As I kept building my game, I started to notice that I was putting all the methods in the main class and it got too big and hard to follow. I started to refactor it into multiple modules / classes and for example I created a new module called 'game_collisions' and a class named CollisionManager, and in that class I moved all collision related methods from the main class. This is the class:
class CollisionManager:
"""The Collision Manager class manages collisions between game entities like
ships, aliens, bullets, and asteroids."""
def __init__(self, game):
self.game = game
self.stats = game.stats
self.settings = game.settings
self.score_board = game.score_board
And one of the methods for example, is this one:
def check_asteroids_collisions(self, thunderbird_hit, phoenix_hit):
"""Check for collisions between the ships and asteroids"""

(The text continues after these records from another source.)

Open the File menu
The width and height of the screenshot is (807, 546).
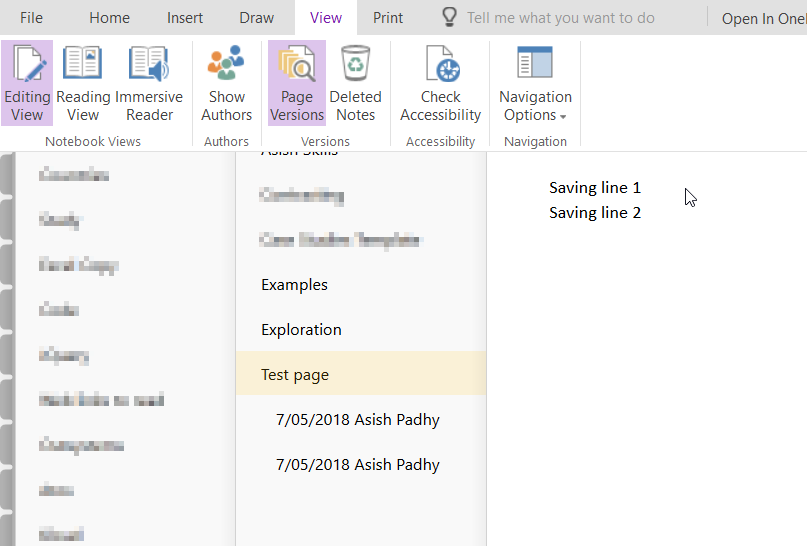tap(31, 18)
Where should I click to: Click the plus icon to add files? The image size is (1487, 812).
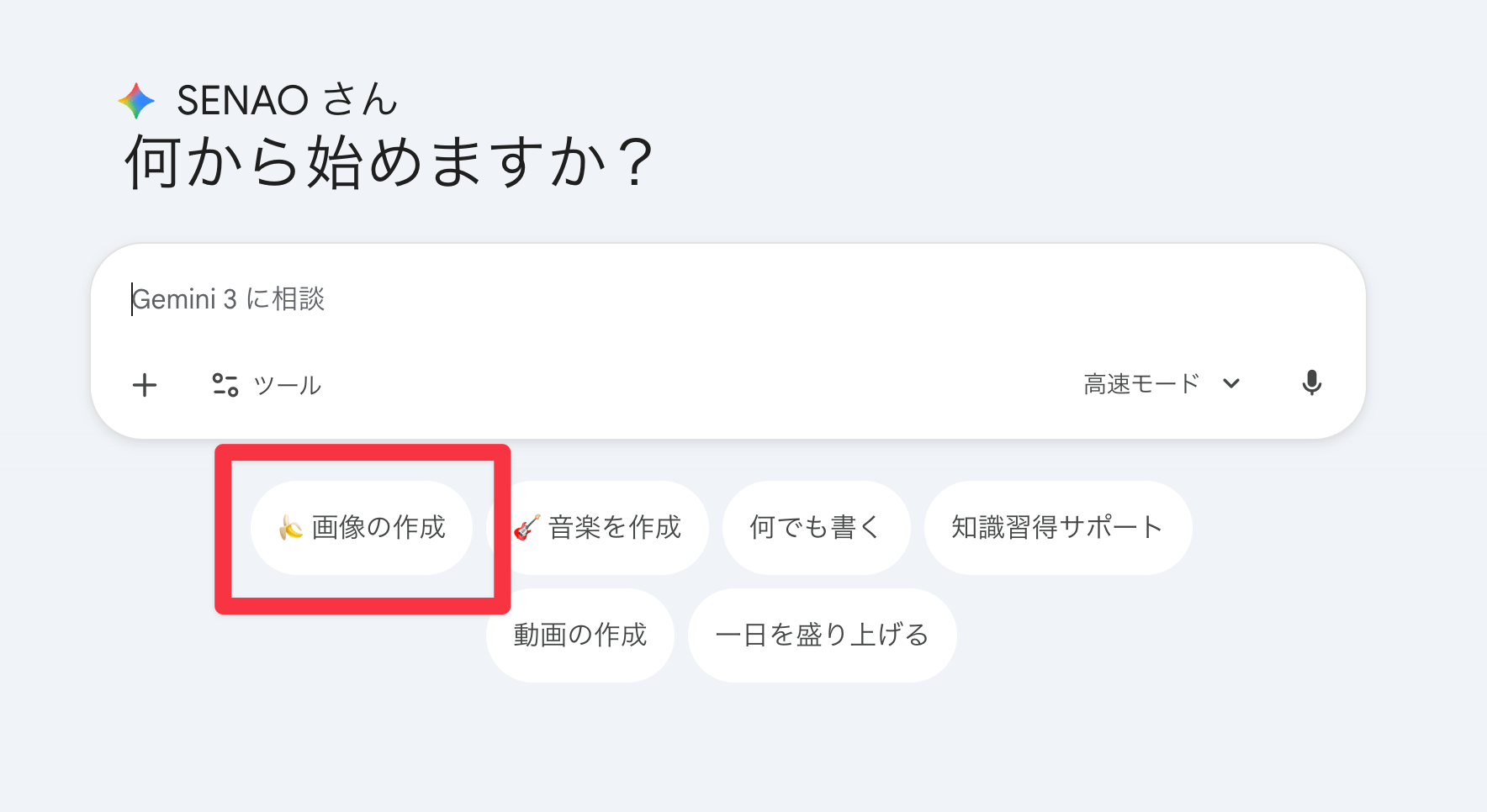coord(145,385)
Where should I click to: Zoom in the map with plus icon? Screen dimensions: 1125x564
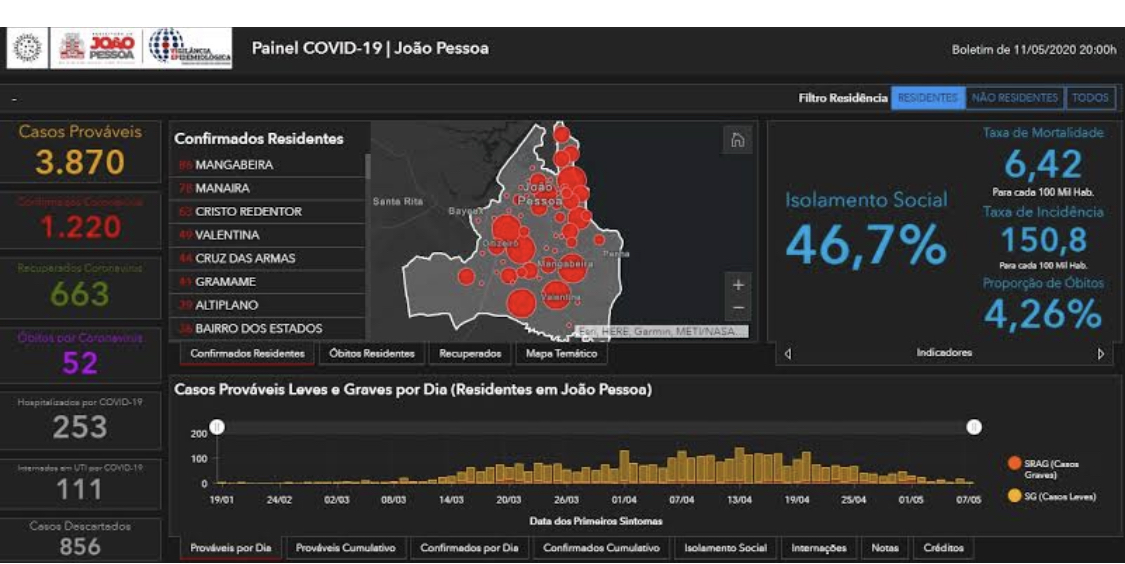tap(738, 284)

# loop through each player and check if it's alive,
# then check for collisions with asteroids and which player collided
# and activate the corresponding method
for ship in self.game.ships:
if ship.state['alive']:
if collision := pygame.sprite.spritecollideany(
ship, self.game.asteroids
):
if ship is self.game.thunderbird_ship:
thunderbird_hit()
else:
phoenix_hit()
collision.kill()
In the main class I am instantiating the Manager class like this:
self.collision_handler = CollisionManager(self)

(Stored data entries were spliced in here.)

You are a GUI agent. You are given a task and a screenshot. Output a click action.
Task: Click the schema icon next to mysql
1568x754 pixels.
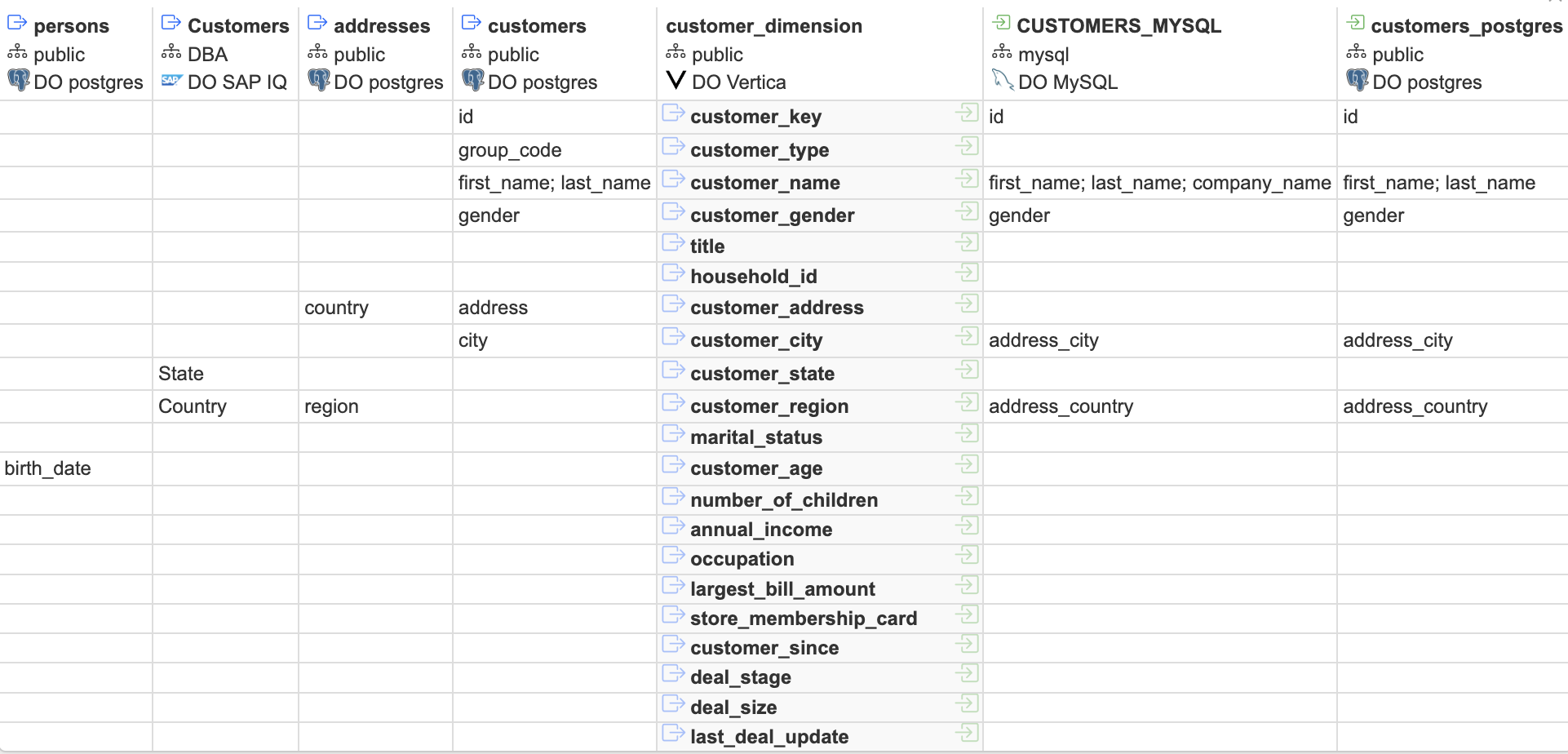pos(1002,53)
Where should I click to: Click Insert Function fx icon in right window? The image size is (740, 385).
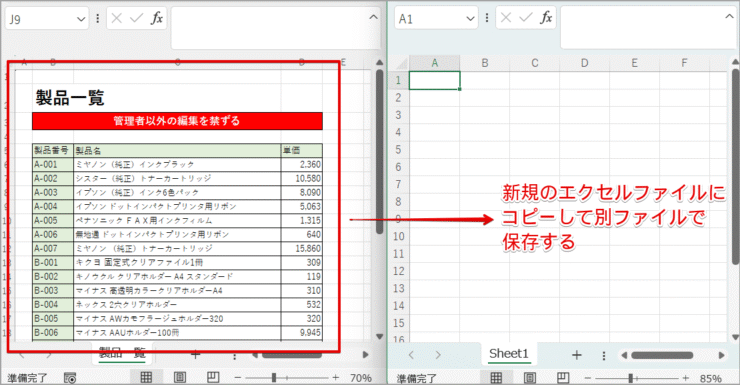pyautogui.click(x=546, y=18)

And calling the method like this, passing as attributes the appropriate methods:
self.collision_handler.check_asteroids_collisions(self._thunderbird_ship_hit,
self._phoenix_ship_hit)
I did this with most of the methods I moved. And now for my question, Is this good practice? Creating the method in the CollisionManager like this, and calling it with methods from the main class as attributes. Can this lead to something bad? As for being readable, to me it looks good enough. I would appreciate any advice.